There's definitely some weirdness in the 970 that David tested though that is almost certainly related to there being some disabled clusters. On "fully enabled" parts you don't see any of that weird hashed run-ahead of multiple tiles - it's all very balanced and it goes from one tile to the next.
From my testing on a GTX 970, I think the explanation for the weirdness is something like:
The screen is split into tiles of 16x16 px, which are assigned to 4 interleaved partitions. (My terminology is probably all wrong but never mind). Each partition corresponds to a GPC, and the number of tiles in each is proportional to the number of SMMs. The 970 has 13 SMMs in total so the partitions are unequal. Each partition gets rasterised almost completely independently.
I don't know how to tell whether pixel shaders for each tile are restricted to running on the SMMs in the GPC corresponding to that tile's partition, but I guess it would make sense if they were.
On my device I believe the assignment pattern is
Code:
p = [0,1,2,3,0,2,3,0,1,3,0,1,2]
partition(x, y) = p[(x + y*2) % 13]
where x,y are the tile index starting from the top left of the screen. That gives partition sizes in the ratio 4:3:3:3.
On David's video, his looks more like
Code:
p = [0,1,2,3,0,1,2,0,1,3,0,1,2]
partition(x, y) = p[(x + y*2) % 13]
That gives the ratio 4:4:3:2. I assume that corresponds to a different arrangement of disabled SMMs in his device.
The smaller partitions finish quicker, so the pattern becomes clearly visible as the partitions diverge.
From the video, the GTX 1070 (3 GPCs) looks more like
Those partitions are equal over an infinite area, but don't fit uniformly into the ~512x512 px region that gets rasterised first, so the pattern becomes visible when the partition that's smaller in the first region starts the next region before the others do. Devices with 2 or 4 GPCs should have a much less visible pattern, since everything divides nicely there.

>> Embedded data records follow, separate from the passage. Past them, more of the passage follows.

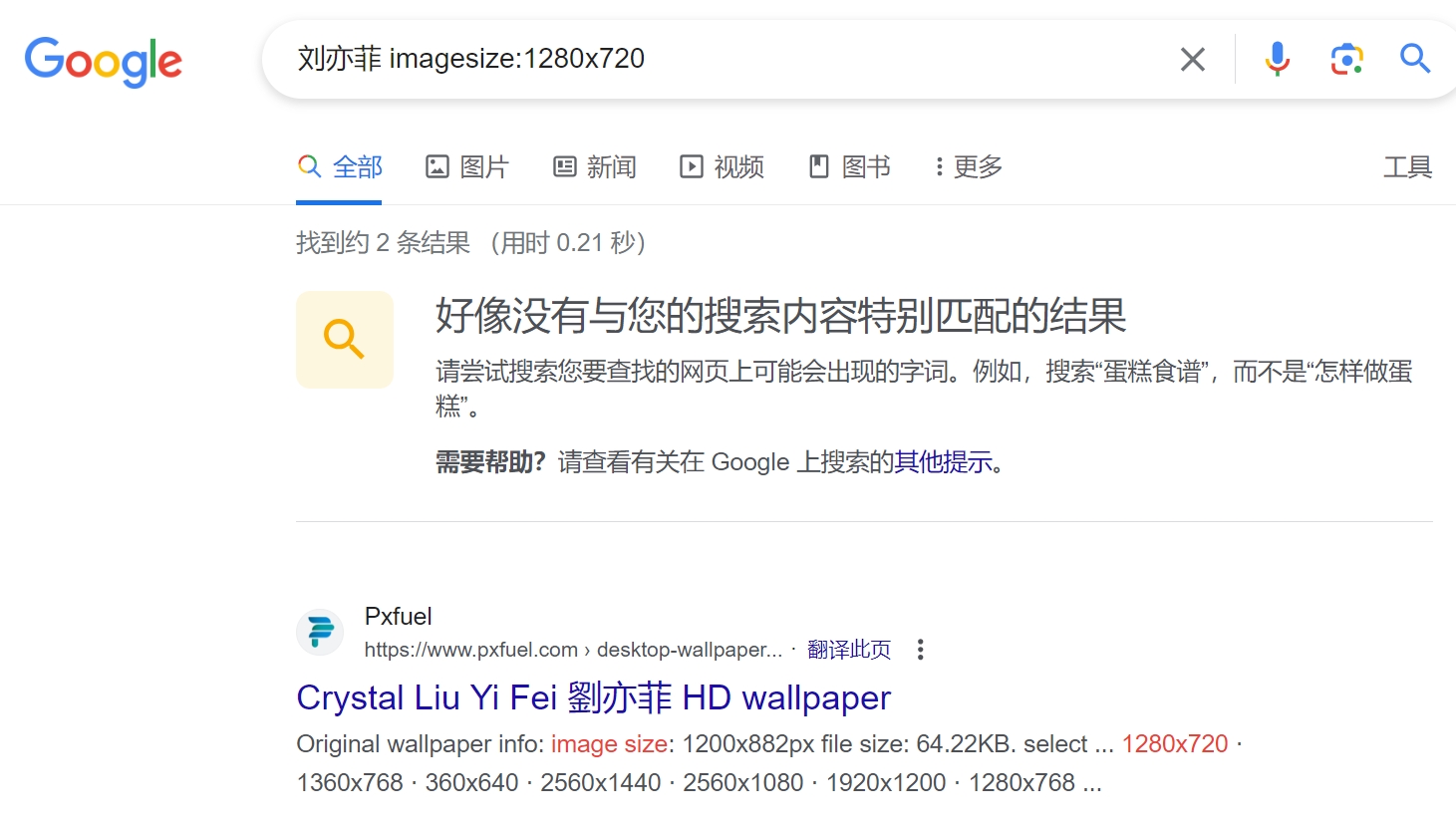
Task: Expand the 更多 (More) dropdown
Action: pyautogui.click(x=968, y=167)
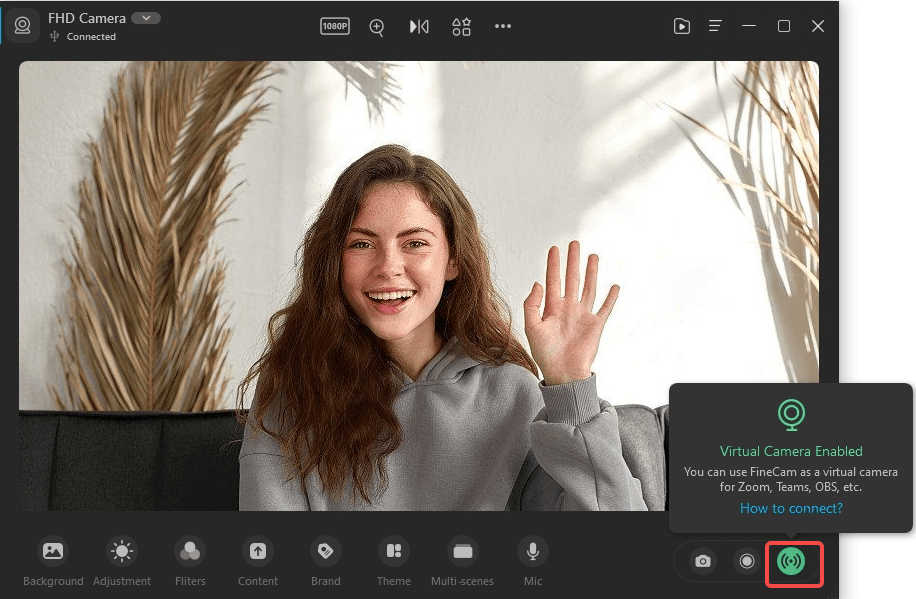Image resolution: width=916 pixels, height=599 pixels.
Task: Open the hamburger menu near window controls
Action: (715, 27)
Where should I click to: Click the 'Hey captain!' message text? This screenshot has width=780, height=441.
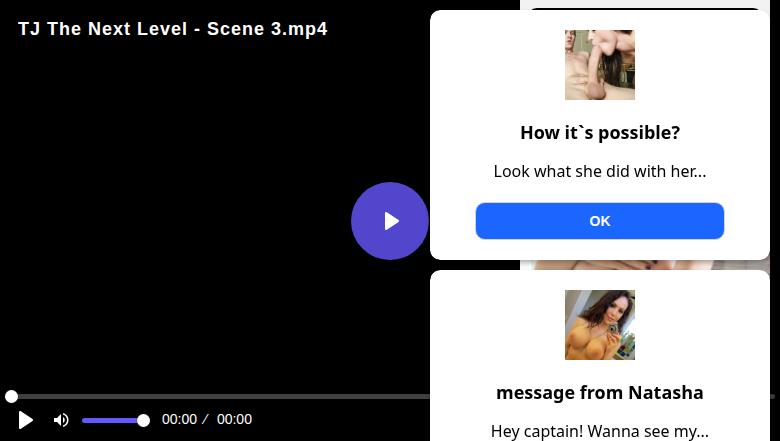pos(600,431)
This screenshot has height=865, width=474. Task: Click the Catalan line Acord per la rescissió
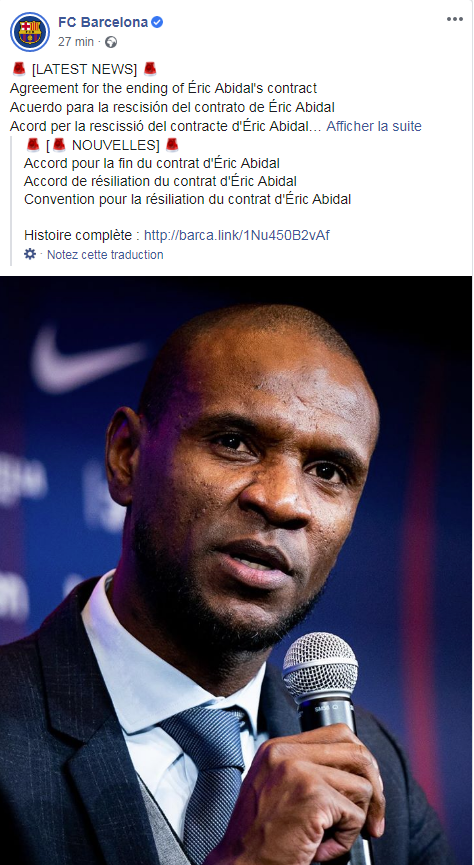(166, 126)
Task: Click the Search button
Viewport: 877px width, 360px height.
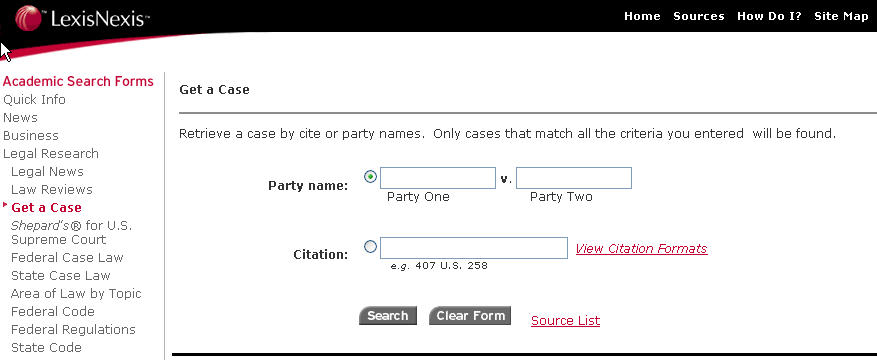Action: pyautogui.click(x=388, y=316)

(I'm mildly surprised they don't do something like "(x + y) % 3" on the 1070 to make thin vertical objects get distributed more evenly between the partitions.)
Vertices/triangles are fully buffered (with all attributes) on-chip, up to about ~2k triangles (depending on the SKU and vertex output size) before a tile "pass" is run. Again this gets a lot more complicated when not considering full screen triangles but I think keeping the original article high level makes sense.
It also looks compressed to me - I see it handling a lot more triangles per pass if I put duplicated values in the vertex shader outputs, than if the values are all unique. So that makes it even more complicated to analyse
(But I'm certainly not an expert so I'd be happy to learn if I'm misinterpreting all this stuff!)